Previous DNA evidence has shown the Clovis settlers shared many similarities with modern Native Americans.

And scientists will now want to understand how these older populations relate to later human groups who inhabited the continent.

In the same issue of Nature, Prof Higham and Lorena Becerra-Valdivia, also from Oxford, describe how they used ages from 42 archaeological sites in North America and Beringia to explore how humans expanded.

The results reveal the signal of a pre-Clovis human presence stretching back to the last glacial maximum at least.
There seems to be a twist with that. Results came in for a man with the oldest DNA in America...


This Man's DNA Is the Oldest in North America | Live Science

It seems his origins came from the Pacific Islands rather than crossing an ancient land bridge.
 

shunyadragon

shunyadragon
Premium Member
There seems to be a twist with that. Results came in for a man with the oldest DNA in America...

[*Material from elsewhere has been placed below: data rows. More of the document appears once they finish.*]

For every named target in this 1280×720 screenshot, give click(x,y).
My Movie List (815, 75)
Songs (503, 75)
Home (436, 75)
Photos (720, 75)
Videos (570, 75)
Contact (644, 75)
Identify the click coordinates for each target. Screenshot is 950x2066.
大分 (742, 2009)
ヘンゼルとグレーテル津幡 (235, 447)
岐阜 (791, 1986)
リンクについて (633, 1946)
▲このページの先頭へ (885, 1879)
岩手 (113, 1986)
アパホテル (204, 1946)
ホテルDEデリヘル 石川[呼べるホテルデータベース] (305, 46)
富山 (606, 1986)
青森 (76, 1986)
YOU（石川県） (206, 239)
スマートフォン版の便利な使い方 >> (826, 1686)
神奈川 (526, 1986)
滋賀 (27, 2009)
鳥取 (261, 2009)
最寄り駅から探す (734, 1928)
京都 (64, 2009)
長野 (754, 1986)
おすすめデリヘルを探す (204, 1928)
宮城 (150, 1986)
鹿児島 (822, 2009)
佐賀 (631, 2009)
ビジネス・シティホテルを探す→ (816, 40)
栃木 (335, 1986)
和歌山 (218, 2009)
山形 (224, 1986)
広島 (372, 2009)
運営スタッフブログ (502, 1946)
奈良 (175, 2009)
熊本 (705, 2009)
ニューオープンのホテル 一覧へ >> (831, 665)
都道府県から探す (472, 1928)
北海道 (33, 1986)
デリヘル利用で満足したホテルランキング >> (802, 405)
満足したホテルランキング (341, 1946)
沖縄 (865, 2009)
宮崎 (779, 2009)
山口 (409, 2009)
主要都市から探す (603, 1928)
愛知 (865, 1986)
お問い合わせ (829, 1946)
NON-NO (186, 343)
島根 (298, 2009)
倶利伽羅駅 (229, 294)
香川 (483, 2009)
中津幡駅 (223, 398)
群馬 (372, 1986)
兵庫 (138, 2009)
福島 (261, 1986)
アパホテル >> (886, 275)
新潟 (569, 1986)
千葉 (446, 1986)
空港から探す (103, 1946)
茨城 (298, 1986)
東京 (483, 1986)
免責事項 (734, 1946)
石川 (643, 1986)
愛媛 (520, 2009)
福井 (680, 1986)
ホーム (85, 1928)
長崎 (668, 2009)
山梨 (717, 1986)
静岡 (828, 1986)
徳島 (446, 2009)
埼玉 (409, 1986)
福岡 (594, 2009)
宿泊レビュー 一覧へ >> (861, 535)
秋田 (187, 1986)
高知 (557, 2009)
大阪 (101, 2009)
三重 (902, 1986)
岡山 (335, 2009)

This Man's DNA Is the Oldest in North America | Live Science

It seems his origins came from the Pacific Islands rather than crossing an ancient land bridge.

That is not likely. Yes the inhabitants of the Pacific Islands have a common ancestor with the Native Americans, and this common ancestor is Paleo Siberians and other indigenous Paleo-Asians that are among the ancestors in Asia of all the Orientals, the Native Americans, and those that migrated out from Asia to the South Pacific Islands.

Our Paleo-Asian and Asian Neolithic ancestors were a sea faring people. Paleo-Asians migrated to the Americas between 30,000 and possibly over 139,000. The same Paleo-Asians migrated to the Pacific Islands, but the migrations to America are earlier.
 
Last edited:

ChristineM

"Be strong", I whispered to my coffee.
Premium Member
I do believe there was possibly two different migrations from the Pasific and the Atlantic, and the Clovis culture maybe related to a European migration along the edge of the ice sheet, but the evidence other than similarity of tools is not strong. The genetics of the early Native Americans indicates the ancestors were Paleo Siberians. I still go with repeated migrations along the Pacific coast of Asia and America. Yes the migrations may have begun as early as 130,000 years or earlier. If there were migrations from Europe they did not leave their genetic mark on the Native Americans, The similarity between European Cro-Magnon and the Clovis culture is weak, and the evolution of tools among Paleo human cultures may be similar based on the nature of the evolution of the need for the type of hunting demanded.

The following is an OK reference describing the genetic origin of Native Americans.

Who Were the Ancestors of Native Americans? A Lost People in Siberia, Scientists Say.

There is evidence of repeated migrations along the Pacific Coast and references will follow.

i agree.

If cro magnon made it then it must have been in very small numbers who died out.